なぜ三木谷会長“涙の続投表明”の効果もなく神戸はまた勝てなかったのか?
明治安田生命J1リーグ第15節の8試合が25日に行われ、最下位にあえぐヴィッセル神戸がホームのノエビアスタジアム神戸でジュビロ磐田と対戦。キャプテンのMFアンドレス・イニエスタ(38)を中心に内容で圧倒しながらも決定力を欠いて0-0で引き分けた。湘南ベルマーレに敗れた前節後に辞任を示唆するも、その後に涙ながらに続投を表明し、一致団結を訴えた三木谷浩史会長(57)が観戦した一戦だったが、今シーズン2勝目を手にすることはできなかった。
16本のシュートを放ちながらスコアレスドロー
連敗を「2」で止めた。
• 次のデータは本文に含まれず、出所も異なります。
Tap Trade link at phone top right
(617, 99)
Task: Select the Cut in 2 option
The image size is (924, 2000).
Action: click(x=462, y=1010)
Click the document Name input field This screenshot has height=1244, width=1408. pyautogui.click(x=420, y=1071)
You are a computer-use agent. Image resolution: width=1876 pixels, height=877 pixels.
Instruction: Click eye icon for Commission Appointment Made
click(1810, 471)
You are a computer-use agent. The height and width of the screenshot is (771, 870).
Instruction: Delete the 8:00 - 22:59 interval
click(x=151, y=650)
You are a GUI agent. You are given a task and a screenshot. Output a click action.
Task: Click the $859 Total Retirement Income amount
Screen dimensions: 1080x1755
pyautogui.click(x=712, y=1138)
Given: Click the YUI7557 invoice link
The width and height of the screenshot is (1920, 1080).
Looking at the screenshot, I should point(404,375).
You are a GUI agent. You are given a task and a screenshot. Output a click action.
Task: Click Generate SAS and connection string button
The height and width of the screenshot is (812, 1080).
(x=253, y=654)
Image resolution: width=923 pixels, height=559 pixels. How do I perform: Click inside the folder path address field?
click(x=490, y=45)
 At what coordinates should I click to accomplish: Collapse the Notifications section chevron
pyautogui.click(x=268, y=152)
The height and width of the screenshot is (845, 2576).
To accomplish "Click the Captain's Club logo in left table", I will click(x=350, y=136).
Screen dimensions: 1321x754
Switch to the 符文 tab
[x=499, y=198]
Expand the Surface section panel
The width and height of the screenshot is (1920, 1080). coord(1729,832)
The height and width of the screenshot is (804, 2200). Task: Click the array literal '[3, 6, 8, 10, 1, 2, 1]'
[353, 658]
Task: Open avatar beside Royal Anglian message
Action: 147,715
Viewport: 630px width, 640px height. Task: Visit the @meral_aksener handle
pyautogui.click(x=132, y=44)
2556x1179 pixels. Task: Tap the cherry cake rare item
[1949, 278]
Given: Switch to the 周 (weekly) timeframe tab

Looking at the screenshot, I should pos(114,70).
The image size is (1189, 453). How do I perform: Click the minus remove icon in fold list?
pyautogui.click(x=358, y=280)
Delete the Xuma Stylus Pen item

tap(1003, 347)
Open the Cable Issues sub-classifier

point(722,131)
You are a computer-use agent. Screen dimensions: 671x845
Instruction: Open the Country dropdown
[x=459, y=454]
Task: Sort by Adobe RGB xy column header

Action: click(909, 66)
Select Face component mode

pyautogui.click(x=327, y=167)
しかし、今シーズン2勝目は遠かった。磐田の4倍となる16本ものシュートを放ちながらもゴールを奪えず、スコアレスドローに終わった試合直後。神戸のミゲル・アンヘル・ロティーナ監督が声を絞り出した。 「試合を支配できたと思うし、ペナルティーエリアにも到達して起点も数多く作れた。しかし、ゴール前での運というものが今日は足りなかった」 指揮官の述懐通りに、試合内容では磐田を圧倒し続けた。しかし、枠をとらえたシュートはことごとく、磐田の守護神・三浦龍輝のスーパーセーブに遭った。 前半27分にイニエスタのフリーキックから、DF菊池流帆が放ったヘディング弾をまず防がれた。同39分には自陣中央から発動させたロングカウンターから、ゴール中央へ飛び込んだMF井上潮音が放った決定的なシュートも左手一本で止められた。 後半9分にはMF汰木康也が、イニエスタとパス交換を繰り返しながらペナルティーエリア内へ侵入。左足から強烈な一撃を放つも、三浦の牙城は崩せなかった。 アディショナルタイムに突入する直前には、途中出場のFWリンコンが放ったシュートが、ブロックに飛び込んだDF松本昌也に当たってわずかにコースを変える。それでも三浦は体勢を崩しながら、とっさに伸ばした左足で弾き返した。 J1通算100試合出場を達成したイニエスタも、何度も魔法をかけた。 例えば後半14分。敵陣中央から右前方へ鮮やかなスルーパスを通したが、FW武藤嘉紀のファーストタッチが内側に流れ、シュートは枠をとらえられなかった。 4分後の同18分にも再び右サイドへ絶妙のパスを一閃。武藤が丁寧に中へ折り返し、飛び込んできたリンコンが押し込むだけという状況が生まれた。しかし、DF山本義道の必死のマークがプレッシャーとなったのか。シュートはバーを大きく超えた。 勝利を目指して戦った選手たちを、ロティーナ監督はねぎらうしかなかった。 「選手たちはすべてを出し切った。咎めるものは何もない。それでも、チャンスを作ってもゴールを決めなければ勝てない。そこが今日は残念だった」 キックオフ直前。ロッカールームから出てくる、イニエスタをはじめとする先発メンバーを、ベンチ入りできなかったメンバーだけでなく、すべてのスタッフが一列になってハイタッチで送り出した。その最後に三木谷会長が待っていた。